Bergen-Belsen temerküz kampında SS muhafızı olarak görev yaptığı dönemde birçok kişinin ölümüne sebep olmak suçundan 93 yaşındaki Hilde Michnia’ya karşı soruşturma açıldı
Almanya’da savcılık makamı, İkinci Dünya Savaşı yıllarında SS muhafızı olarak görev yapmış ve 1400 kadının ölümü ile sonuçlanan bir yürüyüşe tutukluları çıkarmış olması suçundan 93 yaşındaki bir kadın hakkında soruşturma başlattı.
Hamburg savcılık Sözcüsü Carsten Rinio, kimliği açıklanmayan bir kişinin şikâyette bulunması üzerine Hilde Michnia hakkında soruşturma başlatıldığını söyledi.
Hilde Michnia’nın, Bergen-Belsen ve Gross-Rosen Temerküz Kampları’nda muhafız olarak hizmet yaptığından ve savaşın son dönemlerinde Gross-Rosen Kampı’nın boşaltılmasında ve tutukluların daha batıdaki Guben Kampı’na doğru yola çıkarılmasında fiilen etkin olduğundan şüphe ediliyor.
Die Welt gazetesine konuşan Michnia, geçmişte yaşanmış vahşetlerde bir sorumluluğu bulunmadığını, kendisinin kamp mutfaklarında çalıştığını söyledi. Oysa İrlandalı Holokost kurtulanının tanıklığı bunun böyle olmadığını iddia ediyor. Tomi Reichental iki yıl boyunca Hilde Lisiewicz olarak tanınan Michnia’yı aradı. Bu arayış süreci geçtiğimiz yıl televizyonlarda da yayınlanan ‘Close to the Evil’ adlı belgeselde kayıt altına alındı.
Slovakya doğumlu Reichental, Michnia’nın muhafız olarak çalıştığı Bergen-Belsen Kampı’na gönderildiğinde sekiz yaşındaydı. Savaş sonrasında İrlanda’ya göç edip, Dublin’e yerleşti. Şimdi artık emekli olan Tomi Reichental, kamplardaki deneyimi hakkında gençlere ve yetişkinlere eğitim veriyor.
Reichental’in yerel RTE radyosuna söyleşi vermesinin ardından, bir kadın kendisini aradı ve yaşlı komşusunun geçmişte Bergen-Belsen’de SS muhafızı olduğunu söyledi.
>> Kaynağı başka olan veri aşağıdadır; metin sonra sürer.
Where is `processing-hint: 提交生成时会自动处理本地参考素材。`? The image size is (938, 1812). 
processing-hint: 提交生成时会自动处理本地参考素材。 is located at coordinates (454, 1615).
Böylece Reichental Hamburg’a gidip onu aramaya karar verdi. Michnia 1945 yılında yargılanmış, SS muhafızı olarak suçlu bulunmuş, bir yıl hapis yatmasının ardından 1946’nın Kasım ayında serbest bırakılmıştı.
‘Close to Evil’ belgeselinin yönetmeni Gerry Gregg, İrlanda’da yayınlanan Herald gazetesine, “Genç Hilde SS üniformasını taşımaktan gurur duyuyordu. Tomi ve Bergen-Belsen’deki açlıktan ölmekte olan diğer binlerce tutukluya kabaca davranıyordu. Belgeselin hazırlığı sırasında Hilde hakkında çok şey öğrendik. 1945’te yargılandığını öğrendik. İngiltere askeri mahkemesi tutukluların tanıklıklarını duymuş ve kaydetmişti. Tanıklar Hilde’nin tutukluları sürekli tartakladığını, yemek çalan iki kişiyi ölesiye tekmelediğini anlattılar” dedi.
Michnia’nın böylesi gaddarlığına rağmen Reichental onunla görüşmek istedi. Gregg, “Oysa Hilde, Hamburg’daki randevuya gelmedi. Tomi’ye Hilda’nın çok hasta olduğu mazereti gösterildi. Biz bunun doğru olmadığını öğrendik. Bu geçmişini ve yaptığı vahşetleri komşularından, hatta ailesinden gizleyen bir kadın” demekte.